EIDF Phase 1: overview
Developed by EPCC, the Edinburgh International Data Facility (EIDF) will facilitate new products, services, and research by bringing together regional, national and international datasets.
Launched at the end of 2018, the Data-Driven Innovation Programme (DDI) is one of six funded within the Edinburgh & South-East Scotland City Region Deal. The DDI programme has ambitious targets to support, enhance and improve talent, research, commercial adoption and entrepreneurship across the region, through better use of data. DDI targets ten industry sectors, with interactions managed through five DDI Hubs (see below). The activities of these Hubs are underpinned by the EIDF.
EIDF will grow and mature with the DDI Programme, expanding in capacity and capability, responding to the needs of the innovation Hubs and, through them, to learners, researchers, innovators and entrepreneurs from across the region and beyond.
What is it?
You can think of the EIDF as a layer of storage and computing services presented as a private cloud and hosting a rich and growing collection of data. EIDF supports the long-term storage and curation of data assets, and their cataloguing, preparation and presentation as analytic-ready datasets for research and innovation. It offers a range of computing services, from web-based notebooks to rich desktop environments and seamless access to high-performance computing.
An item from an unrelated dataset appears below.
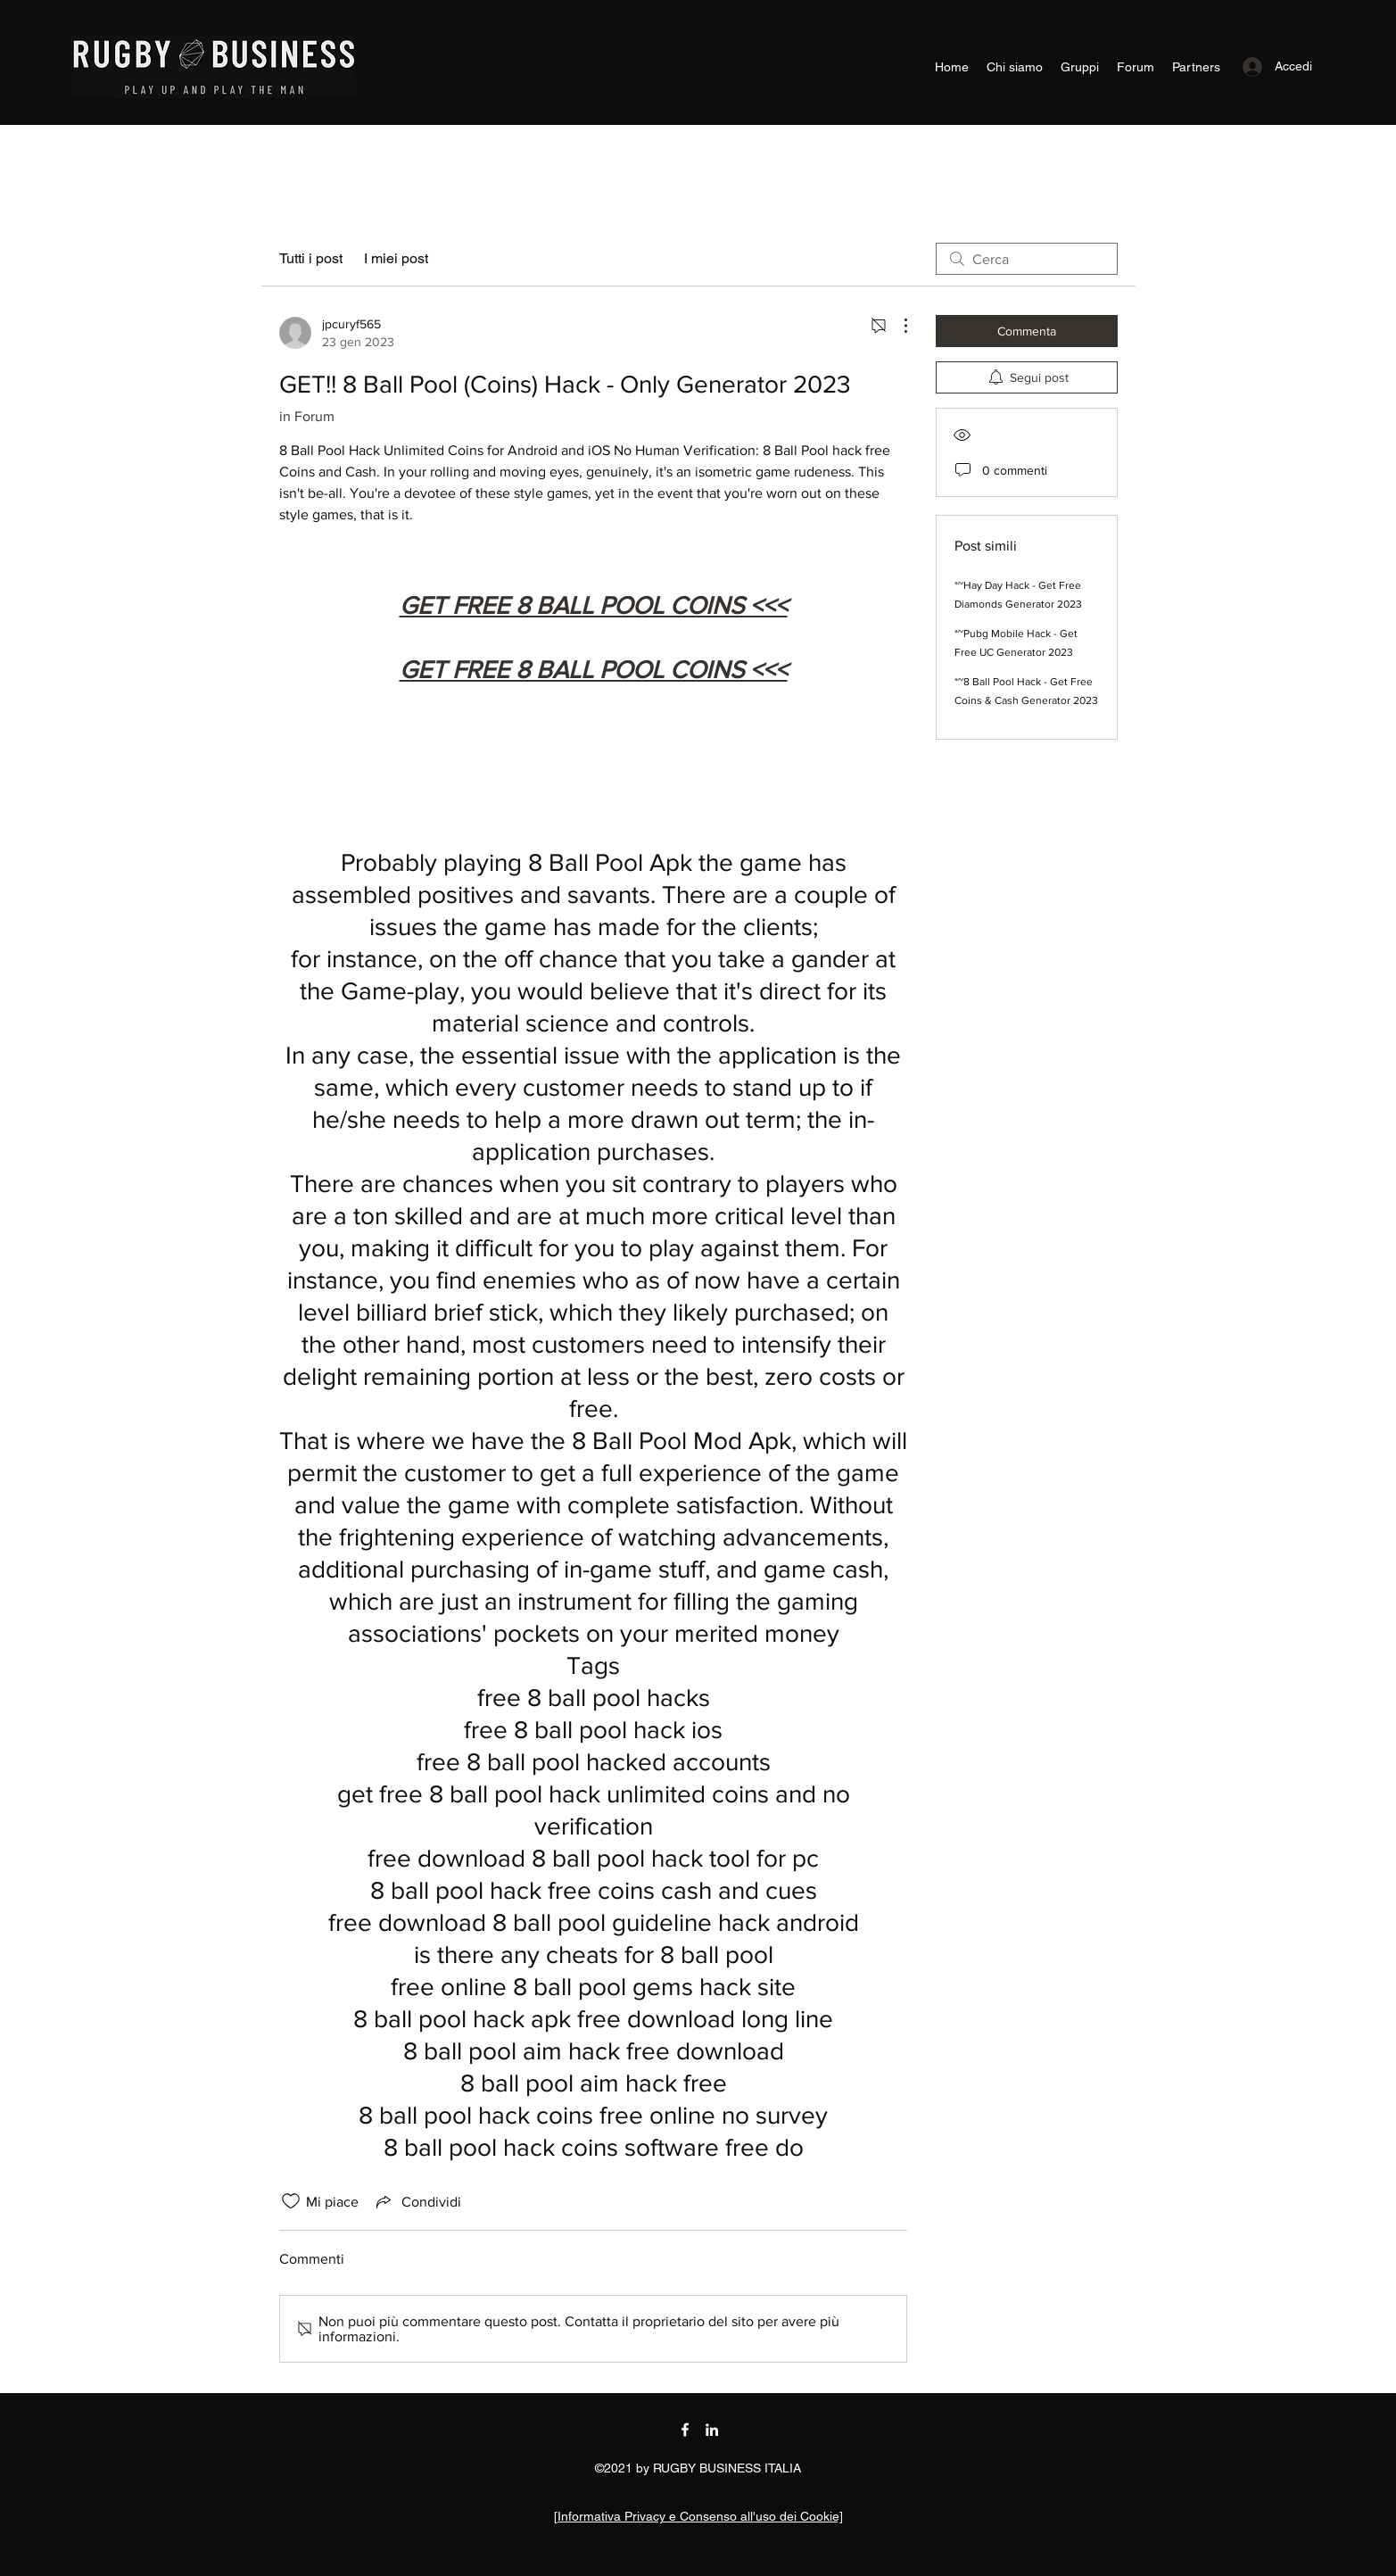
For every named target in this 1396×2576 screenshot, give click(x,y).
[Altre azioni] (896, 325)
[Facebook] (685, 2430)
EIDF supports learners, researchers and innovators across the spectrum, with services from basic data download through simple learn-as-you-play-with-data notebooks to full-throated, GPU-enabled machine learning platforms for driving AI application development.
EIDF also provides safe haven services to health and government users, following best practice in independent governance and supporting the linkage of complex personal data for public benefit research and policy-making under national and regional safeguards. Safe haven services can also be created for organisations wishing to host and govern access to their data assets in a highly secure environment. Safe havens are isolated from the rest of EIDF, with user approvals, data ingress and egress and permitted software all controlled by information governance bodies independent of the infrastructure itself.
Are we nearly there yet?
For this year and next, EIDF Phase I is all about development and co-design. Working with a number of key stakeholders and early adopters we are putting together the core elements of EIDF – including a new home in EPCC’s Advanced Computing Facility (ACF) Computer Room 4, due for completion in June 2020. This is a high-resilience, state-of-the-art facility with enhanced power and network connectivity to provide the long-term durability needed for a data archive.
Meanwhile, the first hardware platform is in place in temporary accommodation elsewhere in the ACF. We already have 10 petabytes (PB) of new disk capacity, split 50/50 between the safe haven and non-safe haven sides of EIDF, and planned to increase to 12 PB by July 2020. We also have a small slice of the compute and service cloud in place, around 120 virtual machines plus 20 NVIDIA V100 GPUs, plus access to our Cirrus HPC service.
This initial development system is helping us shape building blocks for the future EIDF. We are laying down an architecture that will enable us to scale out storage or compute as needed, and putting together the supporting software layers for a variety of use-cases from our early adopters.
Our partners in Phase 1 include the iCAIRD digital pathology archive, the National Collection of Aerial Photography, Health Data Research UK, the Administrative Data Research Partnership, the Paracrawl Internet Archive project, Albyn Housing Society, NHS Scotland, the Scottish Government, the Edinburgh Festival Fringe, SAS, the DataLoch and Local Authorities from across the region.
But what does it do?
By Spring next year we expect the first EIDF services to come online. They will be headed by a data catalogue, a point-of-first-contact for EIDF, incorporating an open metadata repository, easy access to open data and an approvals system supporting work with, and access to, restricted data. We also expect to launch browser-based “notebook” services using Jupyter and RStudio to support data analysis using Python and R.
Around the middle of 2020 we’ll launch our virtual machine services offering fully kitted-out desktops to support different kinds of data-orientated task: data analysis machines for statistical analysis with R, Python etc; a data science flavour for machine learning and data modelling (with or without GPU capability); and a data engineering variety for data flow software builders, with Spark, Scala, Kafka etc. We’ll also be rolling out browser-based access to the Bayes Centre’s state-of-the-art SAS Viya platform.
It’s an ambitious programme. The next twelve months will be busy – and yet this is only the first step along a very exciting road for EPCC, the University and the whole region.
The DDI Hubs for Innovation
- Bayes Centre: Digital technology and space & satellite applications
- Usher Institute: Health and social care
- National Robotarium: Robotics and autonomous systems
- Easter Bush: Agricultural technology
- Edinburgh Futures Institute: A wide remit covering financial services, financial technology, creative industries, festivals and tourism, and the public sector.